Einige voestlerInnen sagten zu mir: „Linsi, sei froh, dass du nicht mehr da bist. Es wird nur mehr drübergefahren.“ Diese betrübte Stimmung hängt sicherlich mit dem derzeit laufenden Sparprogramm zusammen.
Rolle des Betriebsrats
Aus heutiger Sicht denke ich, dass die Ursachen der Konflikte im Betriebsrat, die in den Entlassungsklagen gegen mich endeten, die Macht- und Karriereinteressen auf der Betriebsratsführungsebene und das unterschiedliche Rollenverständnis der Betriebsratsarbeit waren. Ein Betriebsräteberater sagte einmal zu mir: „Hans, du hast ein Problem. 60 % von deinen Leuten sind die eigenen Interessen wichtiger als die der MitarbeiterInnen. Ich glaube sie werden dich abwählen.“ So ist es auch in weiterer Folge gekommen. Das Unternehmen besorgte den Rest und hat mich gekündigt. Und trotzdem, ich habe nichts zu bereuen.

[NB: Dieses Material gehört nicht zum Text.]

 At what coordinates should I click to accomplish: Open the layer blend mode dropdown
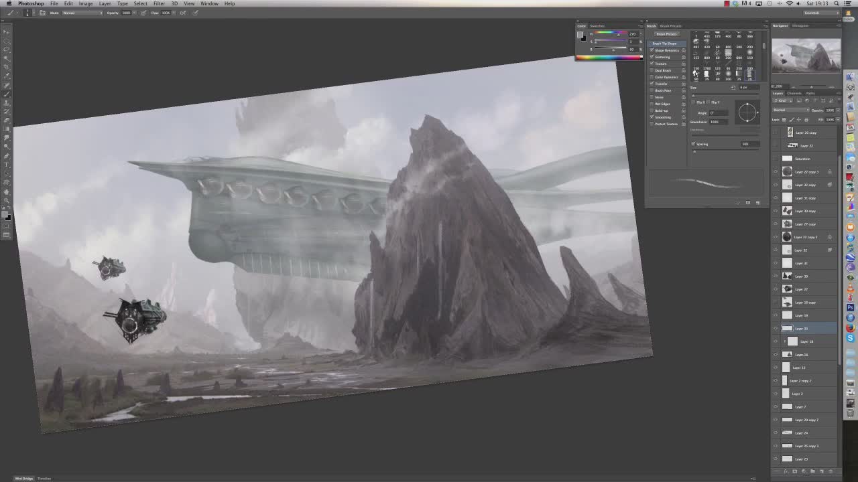pyautogui.click(x=790, y=110)
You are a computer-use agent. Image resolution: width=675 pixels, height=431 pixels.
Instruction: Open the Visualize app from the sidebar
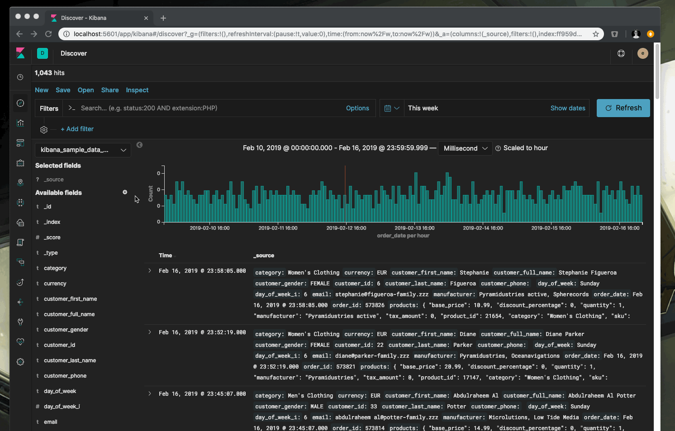[20, 123]
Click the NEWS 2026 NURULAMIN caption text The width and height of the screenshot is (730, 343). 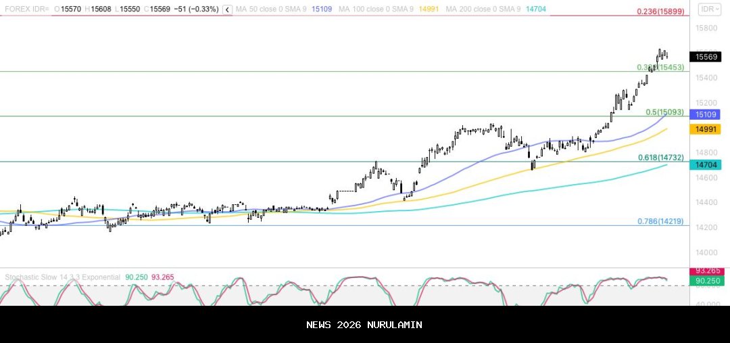click(x=364, y=325)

Was kränkt, macht krank, Stress ist gesundheitsschädigend! In den letzten Jahren hatten zwei Konzern-BRVs und ein Arb.-BRV einen Herzinfarkt, ein Ang-BRV eine Gehirnblutung und ich selbst hatte als BRV ein Burnout. Im Vergleich zu den Vorständen, bei denen sind mir keine schwereren Erkrankungen bekannt. Die internen Machtkämpfe und die nicht mehr zeitgemäßen Arbeitsweisen innerhalb des Betriebsrats sind die größten Belastungen.
Rückblickend konnten wir als Betriebsrat nur sehr minimal die Entwicklung des Personalstandes positiv verändern. Wir hätten mehr bei Bewältigung der einzelnen Veränderungsprozesse mit den MitarbeiterInnen erarbeiten sollen. Das Betriebsratsgremium der Stahl GmbH muss sich überlegen, welche Handlungen und Strategien müssen beim derzeitigen globalen kapitalistischen Wirtschaftssystem gesetzt werden, dass die Mitarbeiterinteressen nicht zu kurz kommen. Die Unternehmensführungen haben sich diesen Rahmenbedingungen angepasst. Den Betriebsräten und ihren Gewerkschaften steht dieser Anpassungsprozess noch bevor. Dies wird nur mit umfassender Information, gemeinsamem Handeln und Entscheiden von Betriebsräten, GewerkschaftsfunktionärInnen und MitarbeiterInnen möglich sein.